> [Source excerpt]
________________________________________

Direct Memory Access, or DMA, is the advanced topic that completes our overview of memory issues. DMA is the hardware mechanism that allows peripheral components to transfer their I/O data directly to and from main memory, without the need for the system processor to be involved in the transfer.
To exploit the DMA capabilities of its hardware, the device driver needs to be able to correctly set up the DMA transfer and synchronize with the hardware. Unfortunately, because of its hardware nature, DMA is very system-dependent. Each architecture has its own techniques to manage DMA transfers, and the programming interface is different for each. The kernel can’t offer a unified interface, either, because a driver can’t abstract too much from the underlaying hardware mechanisms. In this chapter, I describe how DMA works with ISA devices and PCI peripherals, as these are currently the most common peripheral interface architectures.
However, I won’t go into much detail about ISA. The ISA implementation of DMA is unnecessarily complicated and not often used in modern peripherals. Nowadays, the ISA bus is used mainly for dumb peripheral interfaces, as hardware manufacturers who need DMA capability tend to use the PCI bus.
Before introducing the programming details, let’s review how a DMA transfer takes place, considering only input transfers to simplify the discussion.
Data transfer can be triggered in two ways: either the software asks for data (via a function such as read) or the hardware asynchronously pushes data to the system.
In the first case, the steps involved can be summarized as follows:
When a process calls read, the driver method allocates a DMA buffer and instructs the hardware to transfer its data. The process is put to sleep.
The hardware writes data to the DMA buffer and raises an interrupt when it’s done.
The interrupt handler gets the input data, acknowledges the interrupt, and awakens the process, which is now able to read data.
Sometimes DMA is used asynchronously. This happens, for example, with those data acquisition devices that go on pushing data even if nobody is reading it. In this case, the driver should maintain a buffer so that a subsequent read call will return all the accumulated data to user space. The steps involved in this kind of transfer are slightly different:
The hardware raises an interrupt to announce that new data has arrived.
The interrupt handler allocates a buffer and tells the hardware where to transfer its data.
The peripheral device writes the data to the buffer and raises another interrupt when it’s done.
The handler dispatches the new data, wakes any relevant process, and takes care of housekeeping.
The processing steps in both cases above emphasize that efficient DMA handling relies on interrupt reporting. While it is possible to implement DMA with a polling driver, it wouldn’t make sense, as a polling driver would waste the performance benefits that DMA offers over the easier processor-driven I/O.

________________________________________

> [Required task 1]
In the DMA passage, what does the hardware do after it finishes writing data to the DMA buffer when a process calls read?

> [Items]
________________________________________

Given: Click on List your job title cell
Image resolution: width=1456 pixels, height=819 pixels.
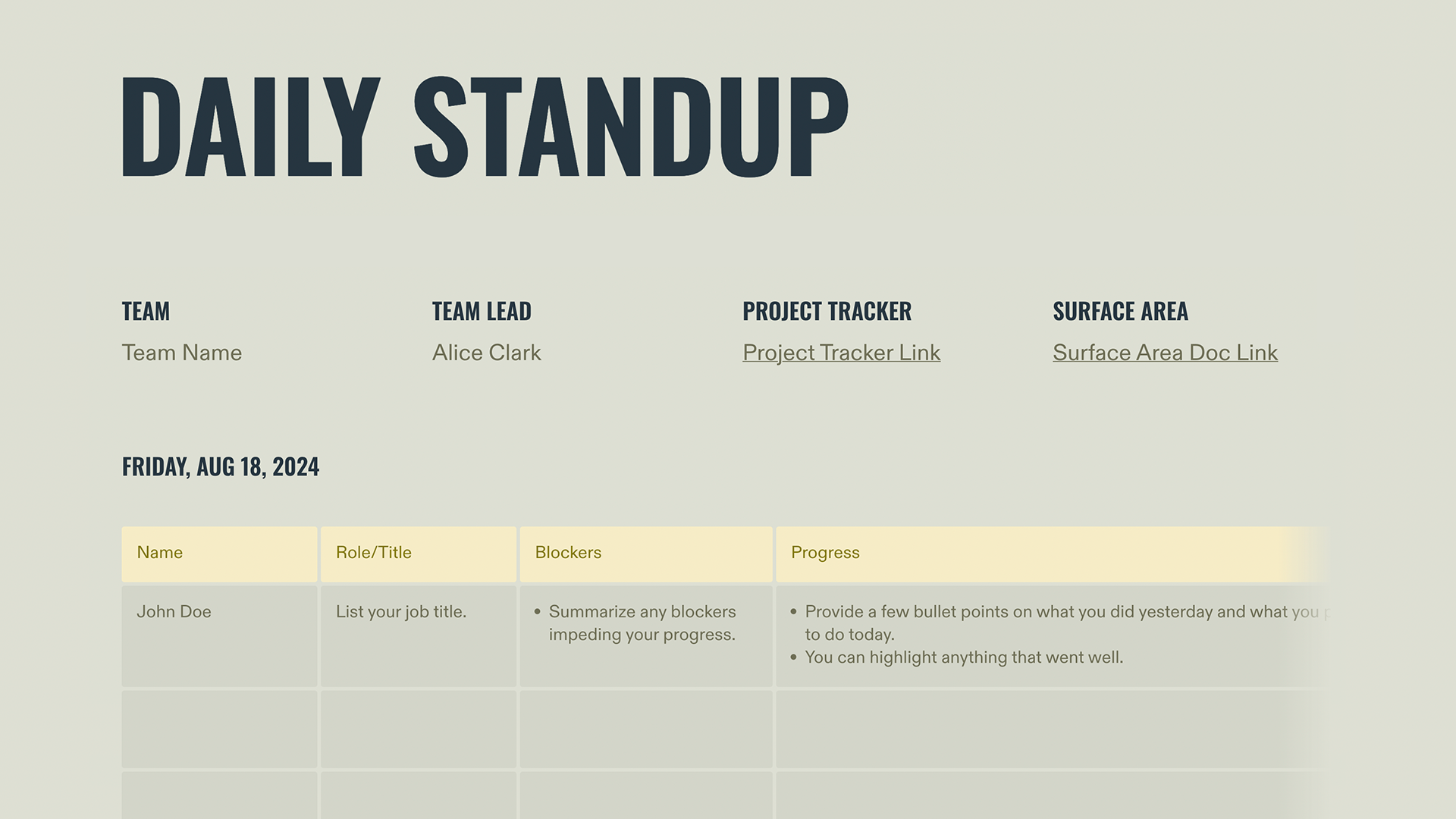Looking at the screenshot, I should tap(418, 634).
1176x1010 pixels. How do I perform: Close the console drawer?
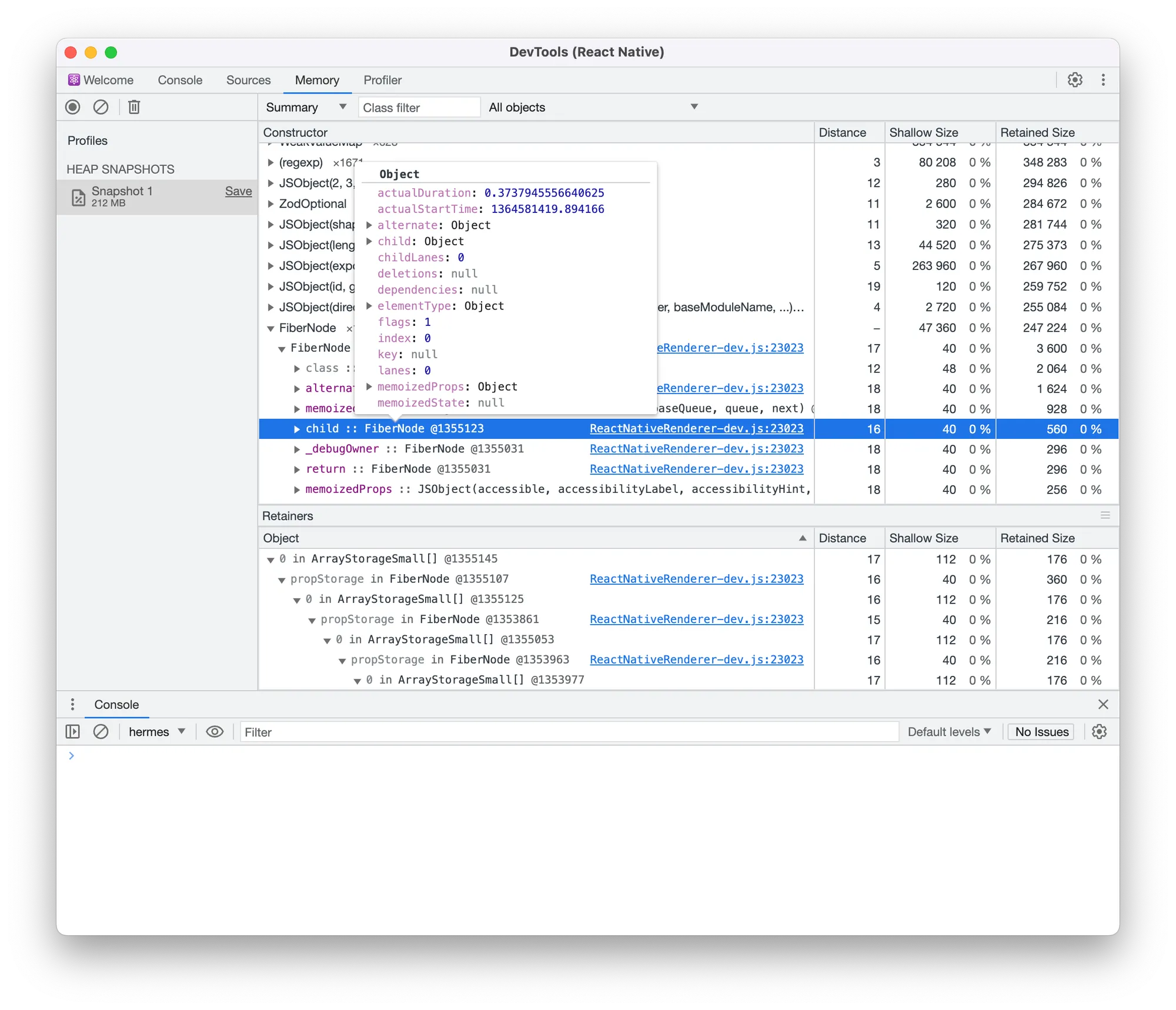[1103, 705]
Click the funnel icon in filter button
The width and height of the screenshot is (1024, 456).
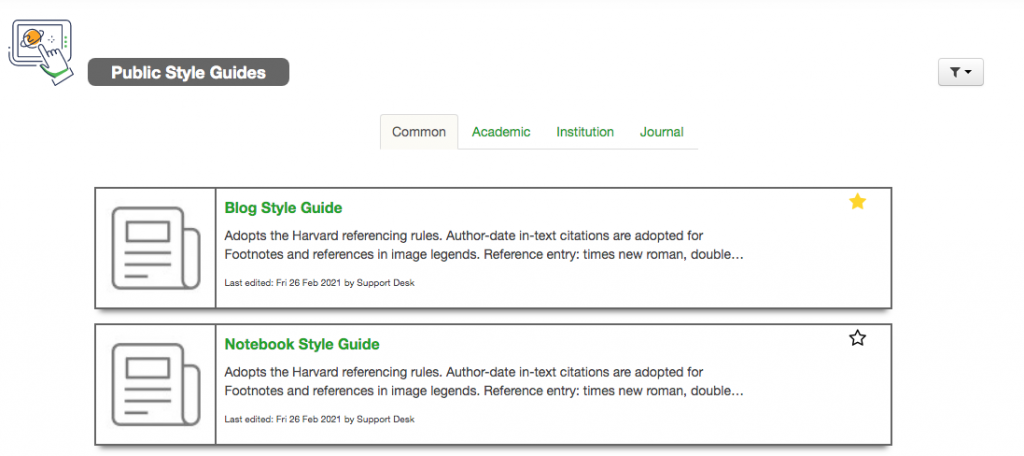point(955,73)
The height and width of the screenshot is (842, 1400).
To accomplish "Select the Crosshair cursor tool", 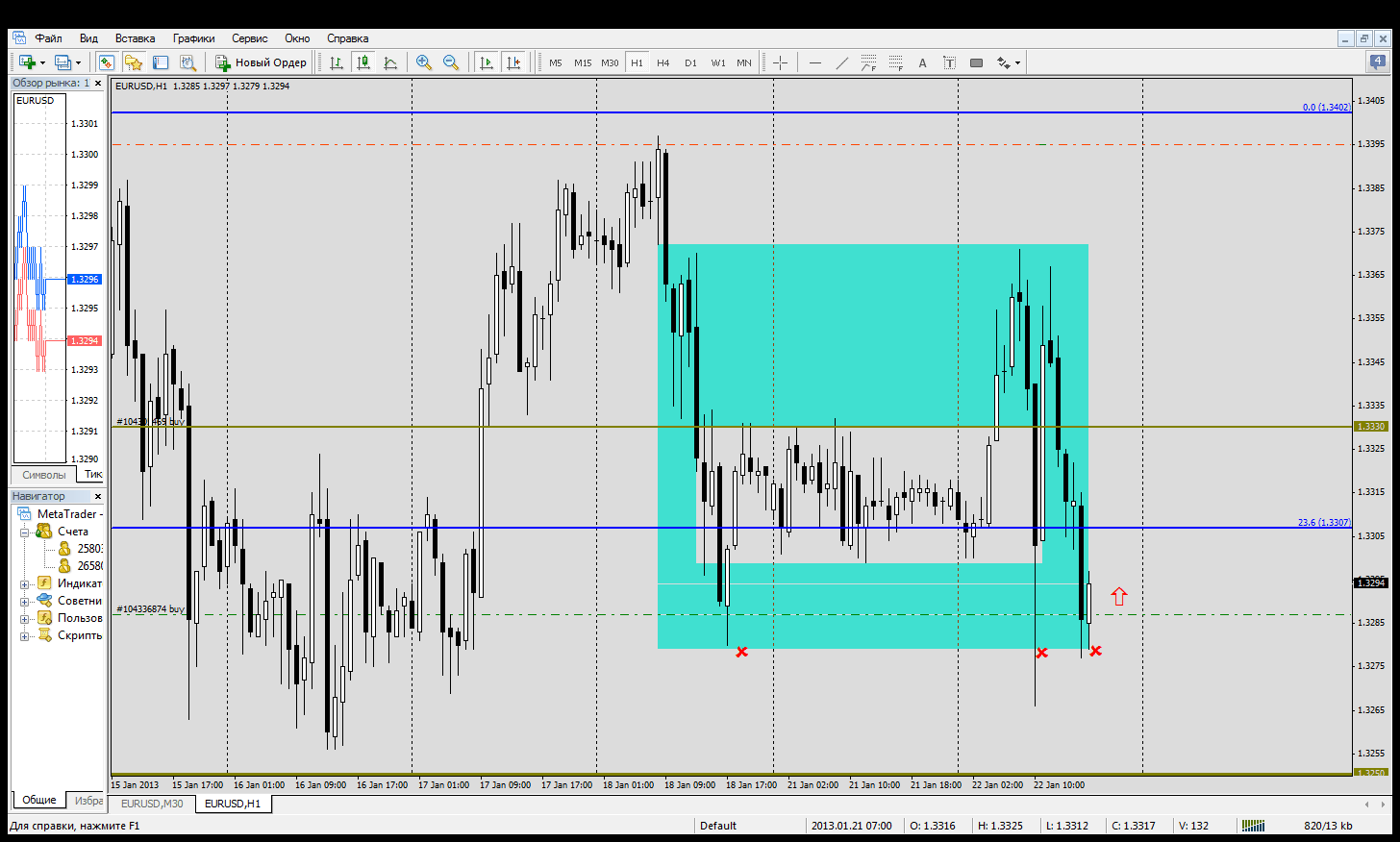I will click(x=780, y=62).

________________________________________

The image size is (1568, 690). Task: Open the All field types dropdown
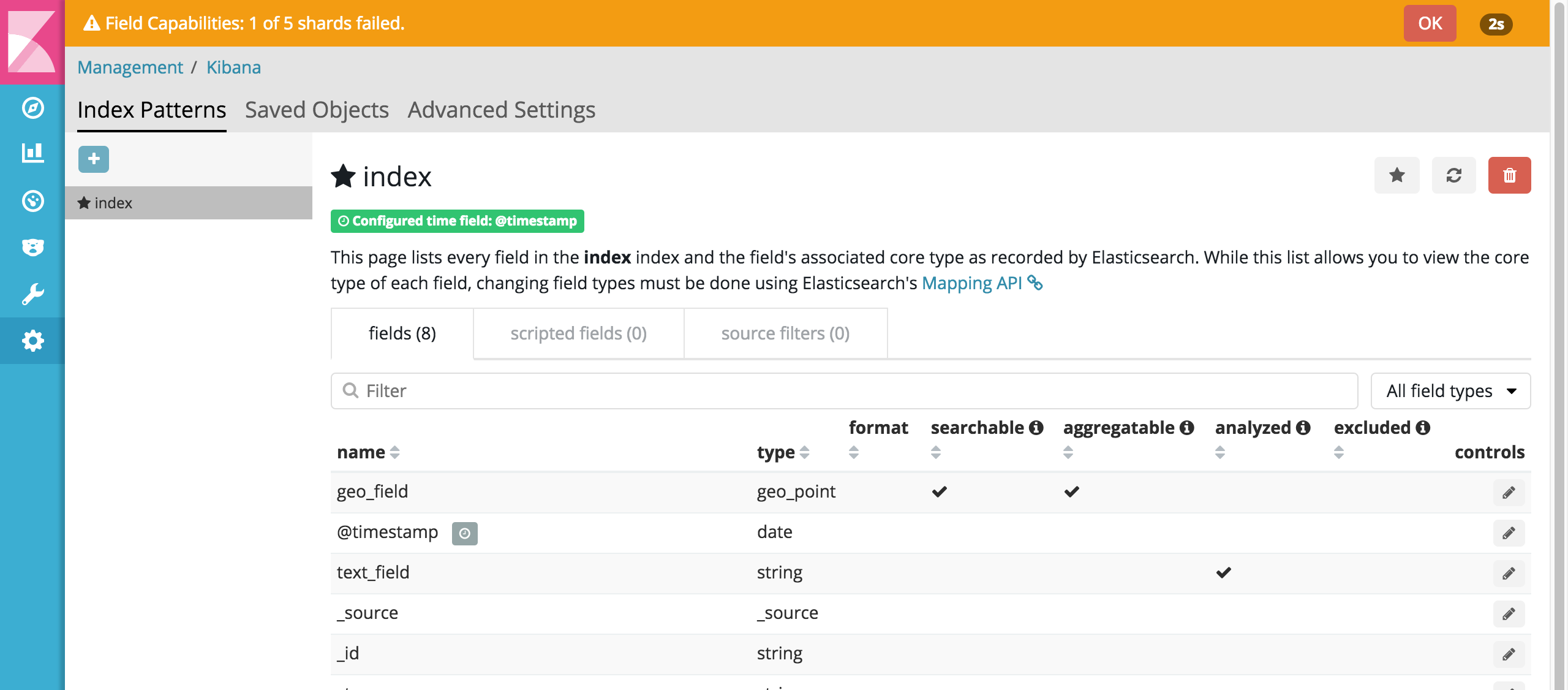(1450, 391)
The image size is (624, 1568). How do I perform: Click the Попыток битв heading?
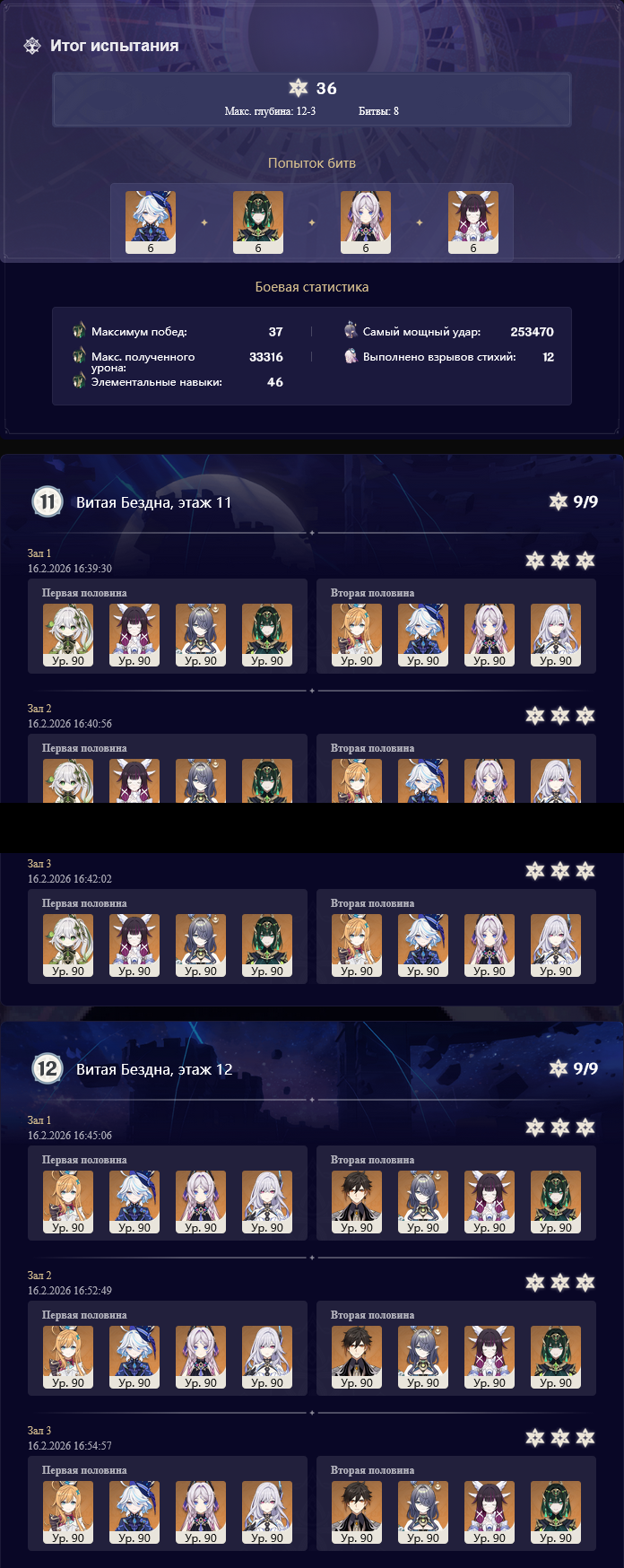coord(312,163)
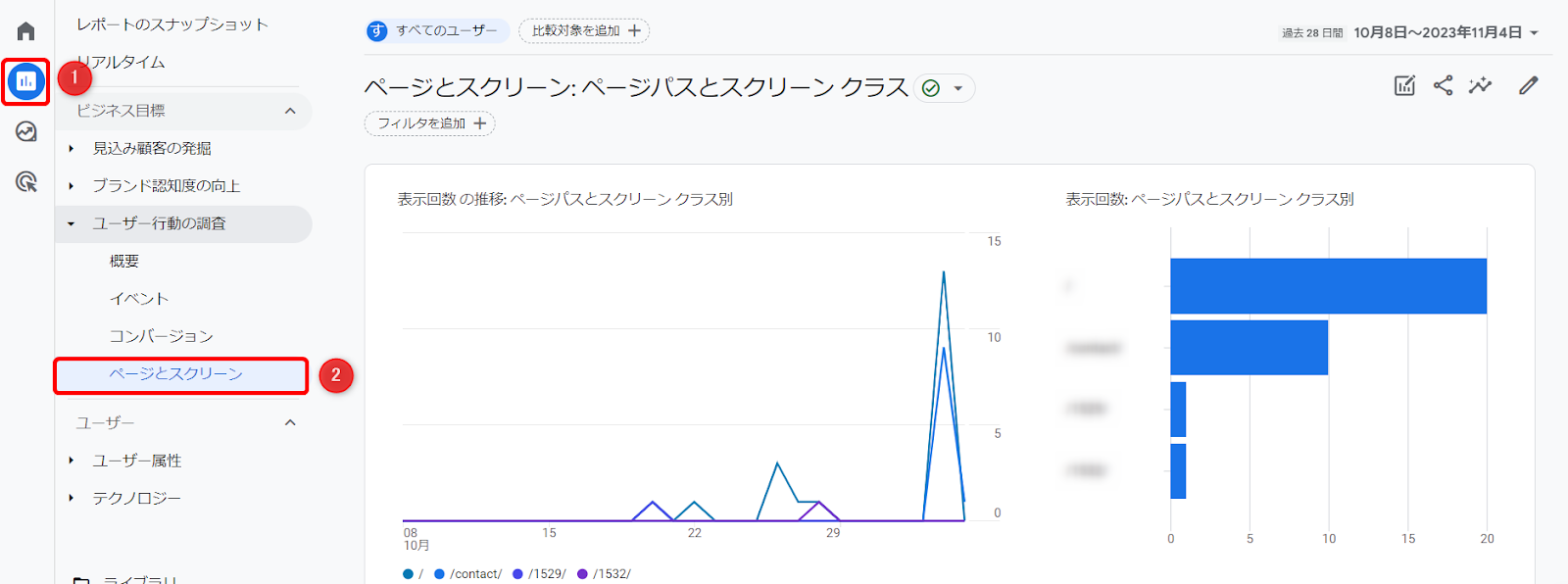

________________________________________

> [Required task 2]
Output the lines of the entries from the line with "The image size is (1568, 690)." to the line with "coord(312,163)", both included, as a JSON list of strings with one string per line. Leave out the pictures.

> [Correct answer 1]
It raises an interrupt.

> [Correct answer 2]
[
  "The image size is (1568, 690). Task: Open the All field types dropdown",
  "(1450, 391)",
  "The image size is (624, 1568). How do I perform: Click the Попыток битв heading?",
  "coord(312,163)"
]